Karadeniz bölgemiz kıyı yapısı ve deniz şartları nedeniyle dalışa çok uygun değildir. Ben de en az bu kıyılarımızda dalış yaptım, ama bunun dışında Türkiye kıyılarında hemen hemen her yere daldım. Türkiye dışında Akdeniz’de Kuzey Kıbrıs, Malta ve İtalya’da dalışlar yaptım. Ama sualtı fotoğrafçılarının asıl hedefleri mercan resifleri ve okyanusların özel bölgeleridir. Ben de bu amaçla son 25 yıldır dalmadık yer bırakmadım. Bunlar arasında Kızıldeniz’e kıyısı olan Mısır, Sudan, Maldivler, Mozambik, Güney Afrika, Filipinler, Endonezya, Malezya, Palau, Mikronezya, Kostarika, Galapagos en başta olanlar. Ama dalıp fotoğraf çekmek için seçtiğim en ilginç bölgeler Kuzey Kutup bölgesindeki Norveç’e bağlı Svalbard Adaları ve Antarktika’dır. Özellikle Antarktika’da dalış yapmak başka bir gezegende gezinmek gibi bir his verdi bana.

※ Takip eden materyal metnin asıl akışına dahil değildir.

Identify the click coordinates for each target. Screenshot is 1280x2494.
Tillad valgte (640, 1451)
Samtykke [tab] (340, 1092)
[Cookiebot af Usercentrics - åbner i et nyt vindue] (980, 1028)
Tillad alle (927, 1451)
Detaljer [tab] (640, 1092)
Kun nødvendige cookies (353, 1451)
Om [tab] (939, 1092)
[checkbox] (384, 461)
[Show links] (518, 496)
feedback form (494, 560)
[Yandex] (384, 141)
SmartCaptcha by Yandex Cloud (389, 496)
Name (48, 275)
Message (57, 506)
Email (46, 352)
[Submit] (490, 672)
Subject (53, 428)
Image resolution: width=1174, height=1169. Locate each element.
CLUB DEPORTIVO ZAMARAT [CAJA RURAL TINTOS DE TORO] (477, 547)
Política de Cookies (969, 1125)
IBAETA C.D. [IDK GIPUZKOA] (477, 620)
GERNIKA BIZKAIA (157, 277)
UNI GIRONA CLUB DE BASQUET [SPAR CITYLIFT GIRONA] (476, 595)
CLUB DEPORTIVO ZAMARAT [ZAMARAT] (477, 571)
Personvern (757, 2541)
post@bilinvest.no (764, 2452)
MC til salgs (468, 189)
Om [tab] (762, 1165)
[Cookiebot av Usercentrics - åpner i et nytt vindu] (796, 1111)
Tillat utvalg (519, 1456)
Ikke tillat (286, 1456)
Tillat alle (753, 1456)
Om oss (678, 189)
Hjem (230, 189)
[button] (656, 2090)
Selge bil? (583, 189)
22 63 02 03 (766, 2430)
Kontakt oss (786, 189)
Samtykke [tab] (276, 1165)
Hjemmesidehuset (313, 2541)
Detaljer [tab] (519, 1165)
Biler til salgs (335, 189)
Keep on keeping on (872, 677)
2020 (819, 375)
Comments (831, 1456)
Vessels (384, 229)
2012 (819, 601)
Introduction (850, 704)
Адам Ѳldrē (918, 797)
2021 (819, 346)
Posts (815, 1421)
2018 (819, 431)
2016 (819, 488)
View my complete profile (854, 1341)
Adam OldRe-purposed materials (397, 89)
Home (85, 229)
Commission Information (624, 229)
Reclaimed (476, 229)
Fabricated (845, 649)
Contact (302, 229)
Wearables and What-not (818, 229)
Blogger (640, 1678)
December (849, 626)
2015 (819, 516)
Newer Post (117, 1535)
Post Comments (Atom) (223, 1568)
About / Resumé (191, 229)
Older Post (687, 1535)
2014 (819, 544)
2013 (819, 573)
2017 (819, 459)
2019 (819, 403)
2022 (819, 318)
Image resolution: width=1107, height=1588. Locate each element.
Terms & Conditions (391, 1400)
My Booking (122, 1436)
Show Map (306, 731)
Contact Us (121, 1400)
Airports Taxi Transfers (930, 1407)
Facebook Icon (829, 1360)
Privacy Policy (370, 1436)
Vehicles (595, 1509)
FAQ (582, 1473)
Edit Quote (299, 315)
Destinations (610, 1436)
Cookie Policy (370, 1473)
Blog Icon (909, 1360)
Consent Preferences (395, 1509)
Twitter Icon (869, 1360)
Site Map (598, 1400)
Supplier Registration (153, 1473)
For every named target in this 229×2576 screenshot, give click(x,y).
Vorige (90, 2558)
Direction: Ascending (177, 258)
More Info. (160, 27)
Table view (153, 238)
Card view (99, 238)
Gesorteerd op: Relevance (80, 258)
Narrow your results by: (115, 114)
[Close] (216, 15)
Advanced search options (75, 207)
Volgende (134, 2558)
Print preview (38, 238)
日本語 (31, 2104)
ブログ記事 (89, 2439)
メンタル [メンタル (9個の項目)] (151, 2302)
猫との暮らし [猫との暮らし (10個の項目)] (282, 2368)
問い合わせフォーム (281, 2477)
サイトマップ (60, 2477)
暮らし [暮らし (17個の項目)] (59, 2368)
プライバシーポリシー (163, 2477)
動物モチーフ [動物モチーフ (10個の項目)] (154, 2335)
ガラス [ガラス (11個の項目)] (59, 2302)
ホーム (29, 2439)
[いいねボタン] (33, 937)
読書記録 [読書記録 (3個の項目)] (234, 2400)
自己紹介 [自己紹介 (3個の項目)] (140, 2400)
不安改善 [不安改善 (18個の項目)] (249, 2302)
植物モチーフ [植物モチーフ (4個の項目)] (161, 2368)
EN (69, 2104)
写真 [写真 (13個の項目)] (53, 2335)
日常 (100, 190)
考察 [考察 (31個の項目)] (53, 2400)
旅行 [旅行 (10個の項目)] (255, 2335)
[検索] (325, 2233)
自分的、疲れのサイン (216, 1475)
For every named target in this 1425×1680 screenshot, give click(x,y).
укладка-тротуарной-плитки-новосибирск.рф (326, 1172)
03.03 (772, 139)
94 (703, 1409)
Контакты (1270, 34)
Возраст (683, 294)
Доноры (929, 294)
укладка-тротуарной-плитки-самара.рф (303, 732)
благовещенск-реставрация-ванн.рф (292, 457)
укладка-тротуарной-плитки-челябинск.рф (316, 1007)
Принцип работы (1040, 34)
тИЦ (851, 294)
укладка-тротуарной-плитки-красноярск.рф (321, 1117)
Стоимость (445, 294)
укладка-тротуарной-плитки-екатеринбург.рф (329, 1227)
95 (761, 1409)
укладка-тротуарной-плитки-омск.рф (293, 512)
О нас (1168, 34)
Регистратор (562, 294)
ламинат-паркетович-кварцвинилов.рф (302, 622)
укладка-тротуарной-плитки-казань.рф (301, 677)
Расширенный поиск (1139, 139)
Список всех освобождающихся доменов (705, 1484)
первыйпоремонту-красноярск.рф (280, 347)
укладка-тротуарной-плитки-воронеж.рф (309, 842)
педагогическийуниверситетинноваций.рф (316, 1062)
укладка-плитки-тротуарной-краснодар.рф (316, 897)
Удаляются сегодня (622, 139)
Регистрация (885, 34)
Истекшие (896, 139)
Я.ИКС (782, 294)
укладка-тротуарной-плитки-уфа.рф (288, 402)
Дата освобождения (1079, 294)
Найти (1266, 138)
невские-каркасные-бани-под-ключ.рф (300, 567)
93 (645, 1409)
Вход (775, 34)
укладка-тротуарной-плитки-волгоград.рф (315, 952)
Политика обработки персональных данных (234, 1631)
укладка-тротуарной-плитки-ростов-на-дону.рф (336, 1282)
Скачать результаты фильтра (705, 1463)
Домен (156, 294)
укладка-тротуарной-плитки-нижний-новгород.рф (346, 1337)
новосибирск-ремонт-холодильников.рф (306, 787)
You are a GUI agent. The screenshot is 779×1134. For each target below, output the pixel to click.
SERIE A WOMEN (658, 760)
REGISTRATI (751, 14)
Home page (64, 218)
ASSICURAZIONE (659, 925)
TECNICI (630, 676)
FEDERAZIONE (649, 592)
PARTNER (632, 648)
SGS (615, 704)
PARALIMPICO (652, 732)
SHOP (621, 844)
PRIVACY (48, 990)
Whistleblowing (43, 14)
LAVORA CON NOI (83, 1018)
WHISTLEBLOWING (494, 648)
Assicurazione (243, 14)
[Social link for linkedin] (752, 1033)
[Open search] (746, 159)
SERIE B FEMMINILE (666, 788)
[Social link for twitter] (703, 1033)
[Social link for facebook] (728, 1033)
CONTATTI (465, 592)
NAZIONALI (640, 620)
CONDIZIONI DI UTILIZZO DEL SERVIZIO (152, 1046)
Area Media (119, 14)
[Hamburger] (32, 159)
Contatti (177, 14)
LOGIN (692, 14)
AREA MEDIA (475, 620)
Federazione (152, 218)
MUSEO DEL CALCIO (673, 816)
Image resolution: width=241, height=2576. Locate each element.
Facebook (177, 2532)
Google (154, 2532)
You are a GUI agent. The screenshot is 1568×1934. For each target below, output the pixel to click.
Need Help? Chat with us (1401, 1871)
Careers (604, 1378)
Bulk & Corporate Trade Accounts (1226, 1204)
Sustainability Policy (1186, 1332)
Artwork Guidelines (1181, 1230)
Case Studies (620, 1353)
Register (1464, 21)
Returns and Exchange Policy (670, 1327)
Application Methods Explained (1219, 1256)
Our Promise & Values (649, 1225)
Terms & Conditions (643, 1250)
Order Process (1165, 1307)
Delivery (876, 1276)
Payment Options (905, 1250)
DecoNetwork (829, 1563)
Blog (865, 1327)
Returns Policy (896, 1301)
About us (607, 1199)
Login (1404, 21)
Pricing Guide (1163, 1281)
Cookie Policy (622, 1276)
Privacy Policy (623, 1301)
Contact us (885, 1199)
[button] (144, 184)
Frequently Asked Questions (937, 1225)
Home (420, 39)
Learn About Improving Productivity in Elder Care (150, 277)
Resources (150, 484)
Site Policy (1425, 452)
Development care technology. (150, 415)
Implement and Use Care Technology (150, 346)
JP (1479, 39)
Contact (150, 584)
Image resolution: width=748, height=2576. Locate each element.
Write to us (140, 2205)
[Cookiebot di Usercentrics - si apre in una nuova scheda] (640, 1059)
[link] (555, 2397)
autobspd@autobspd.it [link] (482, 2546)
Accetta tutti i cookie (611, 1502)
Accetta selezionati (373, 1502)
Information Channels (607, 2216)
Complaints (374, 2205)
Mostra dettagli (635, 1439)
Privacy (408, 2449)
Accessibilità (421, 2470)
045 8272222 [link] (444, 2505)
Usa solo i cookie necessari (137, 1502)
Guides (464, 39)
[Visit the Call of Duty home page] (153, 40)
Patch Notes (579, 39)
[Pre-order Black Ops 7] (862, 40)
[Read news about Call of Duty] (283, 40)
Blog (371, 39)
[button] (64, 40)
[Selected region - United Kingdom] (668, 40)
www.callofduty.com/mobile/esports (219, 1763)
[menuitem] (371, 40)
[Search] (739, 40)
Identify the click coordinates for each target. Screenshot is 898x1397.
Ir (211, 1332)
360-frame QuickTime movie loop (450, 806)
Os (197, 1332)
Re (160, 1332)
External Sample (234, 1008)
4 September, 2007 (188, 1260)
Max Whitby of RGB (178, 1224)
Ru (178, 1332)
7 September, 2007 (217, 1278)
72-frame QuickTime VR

Sualtı zenginliği bakımından en keyifle fotoğrafladığınız kıyılar hangisidir?

Sualtı fotoğrafçıları için en önemli hedefler binbir çeşit sualtı canlılarının bulunduğu ve rengarenk dip yapısına sahip bölgelerdir. Bir sualtı fotoğrafçısı da mercan resiflerine dalarak gerçekleştirebilir. Mercan resiflerinin en bol olduğu yerler de Endonezya, Maldivler, Malezya ve Filipinler gibi bölgelerdir.

Güzel kareler yakalamak zaman ve sabır gerektirir. Suyun altında karadaki gibi vücut dengesini ayarlamak ve çekilecek nesneyi konulu yakalayabilmek önemlidir. Siz sualtında fotoğrafları çekerken ne gibi zorluklarla karşılaşıyorsunuz?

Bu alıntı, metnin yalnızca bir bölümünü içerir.